There aren’t that many operations available for I.C. patients, unless you are eligible for a permanent solution like a bladder removal, but I have had multiple procedures and smaller operations to try and combat my symptoms;
- Hydrodistension – a procedure in which your bladder is stretched repeatedly and/or for a set period of time. I have had many of these and unfortunately I’ve had more and more complications with the more I have. I have found they provide relief for a good amount of weeks, however it only took a UTI for this to be reversed and my symptoms return
- Urethral dilatation – a procedure in which your urethra is stretched repeatedly and/or for a set period of time. Its used more for patient with flow problems or strictures, but the reason I had it was because a) catheterising me was a big problems and b) because of the recent kidney infections and sepsis I had. It was incredibly sore after – I can’t even described it! – but it provided be me some relief for a short time
Sacral Nerve Stimulation/Sacral Neuromodulation
I’ve dedicated an entire article to this little beauty, which you can read here, as it formed part of the Interstitial Cystitis Awareness Month I was taking part in. This is a small device that is inserted into your spine, directly where the bladder nerves (sacral nerves) are sitting. The devices uses electrical pules to stimulate these nerves in order to help them work better or take over the role completely.
It is an extremely expensive device and is only offered at a handful of hospitals in the UK, and therefore only done by very specialist specialists who have undergone a lot of training. It is something that is only offered to patients after they have tried all sorts of other treatments, and is deemed as a last resort.

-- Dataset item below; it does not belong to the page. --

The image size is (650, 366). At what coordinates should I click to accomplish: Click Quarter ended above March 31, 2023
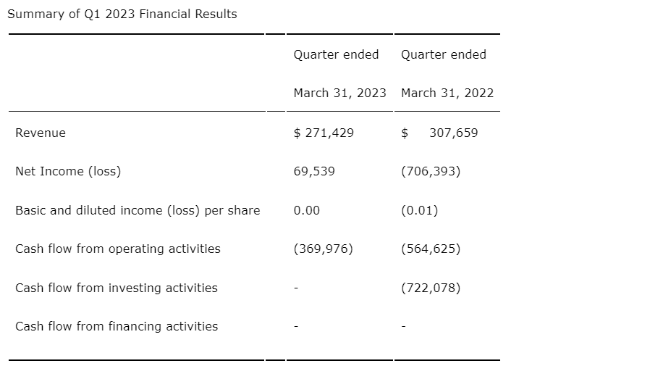pyautogui.click(x=336, y=54)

I don’t want to repeat myself from my article, but in a nutshell you have the device fitted in two stages – the trial phase (which determines whether it is the right thing for you – this is because it is normally offered to patients with overactive bladders) and the permanent phase. The only problem with it is that when you have the trial phase, you are really restricted in your activities (such as bending down, lifting etc) because the wire is externally fitted, and even though the permanent device is internal, it still applies during recovery whilst things are settling.
This was the number one thing that changed my bladder symptoms – my urine frequency and bladder pain dramatically increased, so much so that my consultant was almost astonished. I am waiting to have the permanent device fitted (I have already been offered two dates – unfortunately one fell a couple of days after my last gynaecology surgery and the other when my cyst ruptured and I was being treated for that).
The one thing that you hopefully will take away from this article is that whilst there are not a lot of treatments that are specific for I.C., there are a number of options and each one will work differently depending on the patient. Not all hospitals offer the above treatments, so make sure you do your research and don’t be afraid to ask about anything that hasn’t been offered to you.